Like a scientist tracing the origins of particular chromosomes I began to consider the symbolic interactions of both neighborhoods through various locations, language, and actions. Compare the significance of Chinatown’s Portsmouth Square; the birthplace of San Francisco and for years the focal point of city life. Such a location steeped in such historical significance might act to perpetuate the energy of the first settlers in the West and symbolically fuel the electricity of Chinatown. The square remains packed full of Chinese speaking immigrants rowdily socializing, electrified to be in the heart of the city. Japantown’s austere peace park is organized around the somber Pagoda, a giant structure in the neighborhoods Peace Plaza donated from San Francisco’s sister city, Osaka, Japan in 1968 as a gesture of goodwill after the violent struggles of WW2 (Peace Plaza). Residents here seem to quietly go about their daily routines saying little as if they still fear another massive internment. Both neighborhoods seem starkly different in the social contracts of its inhabitants and their unique uses of public space. But they both share imagability in the minds of both visitors and residents of San Francisco, able to command vivid mental images of Asian design and cultural traditions that seem exotic in the West.

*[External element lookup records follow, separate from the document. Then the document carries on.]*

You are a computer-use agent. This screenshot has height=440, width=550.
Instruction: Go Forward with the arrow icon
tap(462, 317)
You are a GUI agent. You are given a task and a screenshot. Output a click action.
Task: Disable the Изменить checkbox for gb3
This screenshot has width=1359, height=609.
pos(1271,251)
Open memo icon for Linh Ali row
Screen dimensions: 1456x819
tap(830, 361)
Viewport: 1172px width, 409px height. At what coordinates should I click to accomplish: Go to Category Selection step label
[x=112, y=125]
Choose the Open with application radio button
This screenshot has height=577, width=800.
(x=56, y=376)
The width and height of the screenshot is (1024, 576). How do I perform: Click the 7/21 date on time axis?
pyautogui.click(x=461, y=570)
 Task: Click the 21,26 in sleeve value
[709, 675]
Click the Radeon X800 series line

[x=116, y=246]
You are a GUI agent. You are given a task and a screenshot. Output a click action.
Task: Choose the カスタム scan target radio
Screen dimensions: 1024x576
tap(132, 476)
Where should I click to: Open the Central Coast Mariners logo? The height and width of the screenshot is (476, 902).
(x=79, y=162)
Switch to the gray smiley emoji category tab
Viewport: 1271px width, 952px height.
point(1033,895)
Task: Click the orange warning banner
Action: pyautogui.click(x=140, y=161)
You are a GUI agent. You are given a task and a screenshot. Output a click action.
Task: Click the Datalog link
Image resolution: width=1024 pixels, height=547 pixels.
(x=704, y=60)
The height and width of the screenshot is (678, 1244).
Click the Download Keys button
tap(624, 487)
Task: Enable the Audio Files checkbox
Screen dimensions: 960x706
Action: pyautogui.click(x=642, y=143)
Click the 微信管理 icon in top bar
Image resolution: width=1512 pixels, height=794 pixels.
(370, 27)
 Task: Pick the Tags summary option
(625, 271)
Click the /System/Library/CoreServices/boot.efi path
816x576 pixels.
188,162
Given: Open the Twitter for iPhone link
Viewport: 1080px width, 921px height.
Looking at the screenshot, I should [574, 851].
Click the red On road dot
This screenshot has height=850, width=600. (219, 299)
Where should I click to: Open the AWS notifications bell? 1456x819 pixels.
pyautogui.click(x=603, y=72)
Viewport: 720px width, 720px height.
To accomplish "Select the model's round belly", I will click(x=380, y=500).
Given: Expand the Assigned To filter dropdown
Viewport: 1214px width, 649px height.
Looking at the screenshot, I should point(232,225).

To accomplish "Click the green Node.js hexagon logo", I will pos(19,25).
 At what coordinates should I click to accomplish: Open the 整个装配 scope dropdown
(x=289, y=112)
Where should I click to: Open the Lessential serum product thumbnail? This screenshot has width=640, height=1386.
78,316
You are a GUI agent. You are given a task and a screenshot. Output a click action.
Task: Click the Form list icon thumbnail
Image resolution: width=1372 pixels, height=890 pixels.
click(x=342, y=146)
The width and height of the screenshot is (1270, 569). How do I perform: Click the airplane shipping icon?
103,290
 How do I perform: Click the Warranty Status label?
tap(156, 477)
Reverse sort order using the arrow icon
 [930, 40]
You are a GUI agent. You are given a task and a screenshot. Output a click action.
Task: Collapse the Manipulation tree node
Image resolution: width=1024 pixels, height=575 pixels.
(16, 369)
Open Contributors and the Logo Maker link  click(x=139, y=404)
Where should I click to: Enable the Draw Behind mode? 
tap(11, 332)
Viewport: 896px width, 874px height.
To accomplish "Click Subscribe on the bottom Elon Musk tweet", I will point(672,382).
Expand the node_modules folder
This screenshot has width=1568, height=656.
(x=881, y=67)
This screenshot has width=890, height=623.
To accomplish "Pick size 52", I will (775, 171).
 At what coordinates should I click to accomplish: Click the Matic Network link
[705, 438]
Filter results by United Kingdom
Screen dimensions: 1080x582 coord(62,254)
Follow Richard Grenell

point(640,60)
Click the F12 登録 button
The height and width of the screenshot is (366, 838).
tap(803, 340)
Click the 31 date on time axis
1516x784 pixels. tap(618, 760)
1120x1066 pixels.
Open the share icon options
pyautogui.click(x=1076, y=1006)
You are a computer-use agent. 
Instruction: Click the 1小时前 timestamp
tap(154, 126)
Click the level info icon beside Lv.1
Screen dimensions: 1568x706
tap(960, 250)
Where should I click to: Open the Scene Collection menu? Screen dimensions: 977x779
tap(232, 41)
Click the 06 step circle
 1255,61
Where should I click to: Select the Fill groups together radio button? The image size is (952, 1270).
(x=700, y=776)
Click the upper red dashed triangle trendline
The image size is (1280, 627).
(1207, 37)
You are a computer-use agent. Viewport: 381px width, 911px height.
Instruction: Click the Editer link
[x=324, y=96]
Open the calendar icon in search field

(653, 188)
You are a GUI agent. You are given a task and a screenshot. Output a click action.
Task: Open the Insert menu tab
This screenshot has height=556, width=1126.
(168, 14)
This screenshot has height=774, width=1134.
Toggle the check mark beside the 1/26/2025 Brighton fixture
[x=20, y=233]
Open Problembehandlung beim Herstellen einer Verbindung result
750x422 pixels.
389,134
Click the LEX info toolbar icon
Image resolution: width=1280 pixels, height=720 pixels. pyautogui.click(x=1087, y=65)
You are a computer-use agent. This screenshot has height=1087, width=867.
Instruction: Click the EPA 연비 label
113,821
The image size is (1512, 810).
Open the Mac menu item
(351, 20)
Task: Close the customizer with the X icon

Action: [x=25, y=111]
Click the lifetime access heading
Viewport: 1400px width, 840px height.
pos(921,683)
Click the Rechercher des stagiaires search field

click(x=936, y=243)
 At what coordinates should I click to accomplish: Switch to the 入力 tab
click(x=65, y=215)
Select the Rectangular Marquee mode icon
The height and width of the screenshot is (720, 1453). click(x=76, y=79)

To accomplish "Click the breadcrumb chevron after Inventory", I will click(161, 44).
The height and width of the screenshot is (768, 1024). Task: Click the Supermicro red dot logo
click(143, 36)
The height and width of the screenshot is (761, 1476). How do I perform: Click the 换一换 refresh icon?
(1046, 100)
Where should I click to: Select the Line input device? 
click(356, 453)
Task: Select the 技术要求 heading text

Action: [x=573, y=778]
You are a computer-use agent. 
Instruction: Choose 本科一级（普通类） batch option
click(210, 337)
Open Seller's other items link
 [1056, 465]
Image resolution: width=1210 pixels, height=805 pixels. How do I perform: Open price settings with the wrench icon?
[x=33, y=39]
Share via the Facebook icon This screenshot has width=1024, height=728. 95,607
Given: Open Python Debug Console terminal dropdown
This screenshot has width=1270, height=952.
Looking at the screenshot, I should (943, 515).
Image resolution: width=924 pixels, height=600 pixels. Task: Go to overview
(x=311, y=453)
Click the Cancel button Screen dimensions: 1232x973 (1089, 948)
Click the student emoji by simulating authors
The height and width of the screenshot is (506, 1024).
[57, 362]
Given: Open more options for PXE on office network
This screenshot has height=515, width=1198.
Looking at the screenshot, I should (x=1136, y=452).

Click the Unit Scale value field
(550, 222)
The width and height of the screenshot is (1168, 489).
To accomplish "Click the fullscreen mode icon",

My intense reflection was broken by Jazz spilling out onto Fillmore Street and I quickly paid and set out towards the music. I walked north, away from both Chinatown and Japantown. As the sun began to creep towards Pacific I looked at the sky painted with vibrant pinks, oranges, and purples and felt connected to all of the immigrants here, all of us looking up at the foggy sky horizon and being filled with a gratitude to be wandering amongst people from all over the world.
Bibliography:
- “History of SROs in San Francisco.” History of SROs in San Francisco. The Central City SRO Collaborative. Web. 16 May 2012. <http://www.ccsro.org/pages/history.htm>
- “Portsmouth Square in San Francisco Chinatown.” Chinatown San Francisco. Web. 16 May 2012. <http://www.sanfranciscochinatown.com/attractions/portsmouthsquare.html>.
- Hansen, Lawrence Douglas Taylor. “The Chinese Six Companies of San Francisco” Highbeam Research. Journal of the Southwest, 18 Mar. 2006. Web. <http://www.highbeam.com/doc/1G1-149023036.html>.
- “Japantown San Francisco: History.” Japantown San Francisco: History. Japan Center Garage Corp. Web. 06 May 2012. <http://www.sfjapantown.org/About/history.cfm>.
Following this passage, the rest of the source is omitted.